Stored items
# # # #

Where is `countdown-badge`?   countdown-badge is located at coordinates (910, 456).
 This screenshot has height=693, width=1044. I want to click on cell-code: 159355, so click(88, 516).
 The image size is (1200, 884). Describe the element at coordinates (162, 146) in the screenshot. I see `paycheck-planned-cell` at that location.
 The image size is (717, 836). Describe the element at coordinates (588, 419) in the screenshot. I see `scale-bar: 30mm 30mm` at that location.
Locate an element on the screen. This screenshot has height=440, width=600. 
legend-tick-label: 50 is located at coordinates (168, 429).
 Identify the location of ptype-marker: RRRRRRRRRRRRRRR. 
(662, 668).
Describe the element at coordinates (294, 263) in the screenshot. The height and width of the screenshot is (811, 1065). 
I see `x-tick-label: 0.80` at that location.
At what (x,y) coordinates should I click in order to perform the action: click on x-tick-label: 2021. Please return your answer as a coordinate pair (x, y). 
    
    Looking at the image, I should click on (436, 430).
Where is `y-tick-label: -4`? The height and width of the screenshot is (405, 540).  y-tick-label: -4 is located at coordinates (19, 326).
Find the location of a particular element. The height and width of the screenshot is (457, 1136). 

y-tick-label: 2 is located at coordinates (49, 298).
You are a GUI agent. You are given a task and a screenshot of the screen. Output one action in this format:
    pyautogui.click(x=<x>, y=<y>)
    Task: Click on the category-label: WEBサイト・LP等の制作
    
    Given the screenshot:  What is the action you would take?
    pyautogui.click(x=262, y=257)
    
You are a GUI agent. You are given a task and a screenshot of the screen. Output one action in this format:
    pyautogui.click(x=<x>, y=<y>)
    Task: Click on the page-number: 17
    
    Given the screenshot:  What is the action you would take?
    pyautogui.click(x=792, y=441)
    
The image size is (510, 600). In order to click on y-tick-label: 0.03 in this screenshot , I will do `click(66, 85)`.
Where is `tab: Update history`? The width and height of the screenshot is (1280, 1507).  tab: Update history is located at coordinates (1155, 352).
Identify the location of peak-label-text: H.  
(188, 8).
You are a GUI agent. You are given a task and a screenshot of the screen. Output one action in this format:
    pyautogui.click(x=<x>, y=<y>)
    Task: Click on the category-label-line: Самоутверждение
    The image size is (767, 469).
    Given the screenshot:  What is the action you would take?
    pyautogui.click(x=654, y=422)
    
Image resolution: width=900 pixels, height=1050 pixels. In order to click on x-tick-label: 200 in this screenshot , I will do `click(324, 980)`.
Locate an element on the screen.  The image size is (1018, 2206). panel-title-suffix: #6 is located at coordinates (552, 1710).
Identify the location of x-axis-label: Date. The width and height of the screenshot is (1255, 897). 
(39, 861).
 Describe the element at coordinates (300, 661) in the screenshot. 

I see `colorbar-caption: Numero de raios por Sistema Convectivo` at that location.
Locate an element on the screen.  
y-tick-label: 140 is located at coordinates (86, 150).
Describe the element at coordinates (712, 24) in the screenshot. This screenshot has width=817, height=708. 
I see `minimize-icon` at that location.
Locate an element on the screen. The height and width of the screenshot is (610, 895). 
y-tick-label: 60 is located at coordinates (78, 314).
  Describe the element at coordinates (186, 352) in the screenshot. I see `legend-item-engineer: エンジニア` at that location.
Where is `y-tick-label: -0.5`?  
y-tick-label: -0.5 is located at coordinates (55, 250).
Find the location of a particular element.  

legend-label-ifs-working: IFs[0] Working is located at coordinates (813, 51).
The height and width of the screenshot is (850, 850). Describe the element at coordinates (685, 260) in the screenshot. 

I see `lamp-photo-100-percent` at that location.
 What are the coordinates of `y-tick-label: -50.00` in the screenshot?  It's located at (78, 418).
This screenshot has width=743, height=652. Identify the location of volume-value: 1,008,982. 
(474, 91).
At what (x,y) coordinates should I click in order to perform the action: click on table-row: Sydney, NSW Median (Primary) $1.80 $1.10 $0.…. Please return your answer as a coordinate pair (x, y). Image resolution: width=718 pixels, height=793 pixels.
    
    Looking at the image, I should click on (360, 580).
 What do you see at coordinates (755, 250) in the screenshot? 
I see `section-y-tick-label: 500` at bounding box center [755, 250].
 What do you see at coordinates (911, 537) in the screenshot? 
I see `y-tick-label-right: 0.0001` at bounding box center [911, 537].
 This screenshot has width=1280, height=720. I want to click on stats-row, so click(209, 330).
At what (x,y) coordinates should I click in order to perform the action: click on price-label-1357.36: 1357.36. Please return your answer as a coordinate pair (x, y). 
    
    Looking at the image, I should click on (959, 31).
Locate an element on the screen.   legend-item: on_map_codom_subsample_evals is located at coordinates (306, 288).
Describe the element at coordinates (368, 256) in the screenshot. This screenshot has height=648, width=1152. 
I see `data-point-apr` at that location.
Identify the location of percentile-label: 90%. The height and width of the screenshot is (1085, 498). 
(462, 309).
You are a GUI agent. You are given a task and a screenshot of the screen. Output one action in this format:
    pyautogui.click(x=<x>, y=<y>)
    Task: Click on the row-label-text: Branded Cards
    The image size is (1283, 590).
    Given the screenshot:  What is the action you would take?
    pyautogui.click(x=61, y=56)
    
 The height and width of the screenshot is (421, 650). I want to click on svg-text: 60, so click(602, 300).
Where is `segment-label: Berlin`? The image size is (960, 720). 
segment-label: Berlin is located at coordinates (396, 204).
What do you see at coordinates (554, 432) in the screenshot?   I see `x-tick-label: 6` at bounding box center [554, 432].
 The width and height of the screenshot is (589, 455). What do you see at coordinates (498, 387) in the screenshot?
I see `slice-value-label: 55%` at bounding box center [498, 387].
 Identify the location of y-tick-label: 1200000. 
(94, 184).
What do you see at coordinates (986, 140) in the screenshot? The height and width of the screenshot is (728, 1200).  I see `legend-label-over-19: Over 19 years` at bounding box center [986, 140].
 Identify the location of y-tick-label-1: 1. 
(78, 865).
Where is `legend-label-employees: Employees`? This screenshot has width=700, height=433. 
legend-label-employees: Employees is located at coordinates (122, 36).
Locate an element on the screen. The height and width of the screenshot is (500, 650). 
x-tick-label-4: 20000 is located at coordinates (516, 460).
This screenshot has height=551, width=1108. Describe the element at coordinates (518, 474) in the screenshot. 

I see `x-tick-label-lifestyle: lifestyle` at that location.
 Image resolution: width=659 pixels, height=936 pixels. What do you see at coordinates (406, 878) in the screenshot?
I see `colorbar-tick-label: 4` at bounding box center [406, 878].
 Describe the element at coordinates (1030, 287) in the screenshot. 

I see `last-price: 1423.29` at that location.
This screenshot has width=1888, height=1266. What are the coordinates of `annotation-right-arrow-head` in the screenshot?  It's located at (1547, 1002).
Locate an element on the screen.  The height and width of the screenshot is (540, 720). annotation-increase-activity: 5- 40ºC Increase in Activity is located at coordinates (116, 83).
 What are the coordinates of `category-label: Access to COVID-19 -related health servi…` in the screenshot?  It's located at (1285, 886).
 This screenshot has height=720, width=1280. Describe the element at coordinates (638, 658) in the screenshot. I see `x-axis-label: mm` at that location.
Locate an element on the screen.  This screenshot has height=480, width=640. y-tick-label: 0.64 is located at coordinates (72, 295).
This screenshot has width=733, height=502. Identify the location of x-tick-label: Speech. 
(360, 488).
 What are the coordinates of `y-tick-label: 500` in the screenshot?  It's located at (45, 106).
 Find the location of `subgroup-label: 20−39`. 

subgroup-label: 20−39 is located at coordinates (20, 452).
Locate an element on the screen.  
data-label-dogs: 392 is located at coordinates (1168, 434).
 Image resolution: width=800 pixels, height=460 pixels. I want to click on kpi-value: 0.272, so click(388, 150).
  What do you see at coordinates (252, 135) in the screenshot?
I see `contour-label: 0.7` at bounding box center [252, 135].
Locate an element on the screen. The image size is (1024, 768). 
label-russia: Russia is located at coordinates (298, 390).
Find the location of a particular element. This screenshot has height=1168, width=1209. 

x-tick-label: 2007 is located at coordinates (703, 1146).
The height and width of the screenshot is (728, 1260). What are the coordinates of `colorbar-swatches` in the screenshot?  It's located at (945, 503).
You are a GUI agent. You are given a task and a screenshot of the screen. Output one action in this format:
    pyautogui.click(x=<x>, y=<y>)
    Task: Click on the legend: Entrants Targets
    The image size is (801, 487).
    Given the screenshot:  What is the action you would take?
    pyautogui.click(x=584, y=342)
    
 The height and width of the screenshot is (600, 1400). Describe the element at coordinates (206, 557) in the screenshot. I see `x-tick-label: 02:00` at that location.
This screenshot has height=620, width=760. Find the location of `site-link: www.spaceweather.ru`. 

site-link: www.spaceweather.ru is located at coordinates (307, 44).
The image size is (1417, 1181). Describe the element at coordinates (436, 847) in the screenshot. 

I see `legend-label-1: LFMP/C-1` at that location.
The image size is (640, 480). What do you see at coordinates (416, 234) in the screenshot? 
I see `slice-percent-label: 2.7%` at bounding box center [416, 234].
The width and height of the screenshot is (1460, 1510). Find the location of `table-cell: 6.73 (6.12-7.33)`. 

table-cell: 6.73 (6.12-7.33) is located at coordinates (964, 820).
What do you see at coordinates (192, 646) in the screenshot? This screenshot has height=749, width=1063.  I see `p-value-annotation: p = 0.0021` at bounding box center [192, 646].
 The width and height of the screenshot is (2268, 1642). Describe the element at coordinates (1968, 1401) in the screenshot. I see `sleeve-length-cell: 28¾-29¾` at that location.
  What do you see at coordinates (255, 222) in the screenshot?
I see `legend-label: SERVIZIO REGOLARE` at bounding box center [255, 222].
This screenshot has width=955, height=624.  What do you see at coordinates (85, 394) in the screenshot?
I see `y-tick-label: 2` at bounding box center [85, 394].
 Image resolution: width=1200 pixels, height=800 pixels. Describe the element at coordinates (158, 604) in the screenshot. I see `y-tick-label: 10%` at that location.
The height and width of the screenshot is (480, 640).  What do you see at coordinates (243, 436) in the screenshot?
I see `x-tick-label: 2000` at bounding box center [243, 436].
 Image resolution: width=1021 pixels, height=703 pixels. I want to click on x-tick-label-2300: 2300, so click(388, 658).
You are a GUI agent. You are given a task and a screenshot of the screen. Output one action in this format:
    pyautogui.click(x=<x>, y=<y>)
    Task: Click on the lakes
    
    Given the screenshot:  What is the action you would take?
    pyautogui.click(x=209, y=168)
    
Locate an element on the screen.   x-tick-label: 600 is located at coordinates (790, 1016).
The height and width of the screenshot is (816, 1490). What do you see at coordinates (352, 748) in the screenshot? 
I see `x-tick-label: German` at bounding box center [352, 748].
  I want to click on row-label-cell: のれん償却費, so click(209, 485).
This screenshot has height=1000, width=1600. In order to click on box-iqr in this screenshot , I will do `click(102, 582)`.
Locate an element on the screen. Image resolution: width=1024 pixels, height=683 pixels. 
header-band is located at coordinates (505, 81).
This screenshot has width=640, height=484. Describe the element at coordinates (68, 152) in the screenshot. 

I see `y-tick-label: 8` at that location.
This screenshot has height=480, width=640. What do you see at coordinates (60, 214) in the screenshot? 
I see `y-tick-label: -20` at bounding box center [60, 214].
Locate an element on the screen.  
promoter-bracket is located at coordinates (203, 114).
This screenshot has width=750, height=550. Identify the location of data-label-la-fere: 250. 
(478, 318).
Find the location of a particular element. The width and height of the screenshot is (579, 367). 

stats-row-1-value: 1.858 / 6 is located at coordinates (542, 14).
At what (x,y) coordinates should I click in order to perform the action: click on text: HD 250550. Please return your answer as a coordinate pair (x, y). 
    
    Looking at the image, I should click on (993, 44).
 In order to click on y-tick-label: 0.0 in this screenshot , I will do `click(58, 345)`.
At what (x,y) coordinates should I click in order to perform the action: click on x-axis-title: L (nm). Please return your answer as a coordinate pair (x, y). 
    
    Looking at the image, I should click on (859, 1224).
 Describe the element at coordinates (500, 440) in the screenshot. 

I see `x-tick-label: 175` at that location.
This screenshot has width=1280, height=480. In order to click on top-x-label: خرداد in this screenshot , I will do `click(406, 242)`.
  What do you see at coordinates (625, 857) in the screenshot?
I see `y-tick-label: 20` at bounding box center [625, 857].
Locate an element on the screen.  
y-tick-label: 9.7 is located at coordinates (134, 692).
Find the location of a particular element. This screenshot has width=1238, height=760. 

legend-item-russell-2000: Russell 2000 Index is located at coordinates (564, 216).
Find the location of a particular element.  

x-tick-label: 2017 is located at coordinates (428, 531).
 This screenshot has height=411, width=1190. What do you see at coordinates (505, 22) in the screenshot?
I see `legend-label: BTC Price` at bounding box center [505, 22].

# # # #

:: WHAT YOU NEED TO DO ::
Rewrite the items from the line containing "coordinates (116, 83)." through the line containing "coordinates (72, 295)." as a JSON list of strings, one string per line, skipping any blank lines.

:: WRITTEN ANSWER ::
[
  "Locate an element on the screen.  The height and width of the screenshot is (540, 720). annotation-increase-activity: 5- 40ºC Increase in Activity is located at coordinates (116, 83).",
  " What are the coordinates of `category-label: Access to COVID-19 -related health servi…` in the screenshot?  It's located at (1285, 886).",
  " This screenshot has height=720, width=1280. Describe the element at coordinates (638, 658) in the screenshot. I see `x-axis-label: mm` at that location.",
  "Locate an element on the screen.  This screenshot has height=480, width=640. y-tick-label: 0.64 is located at coordinates (72, 295)."
]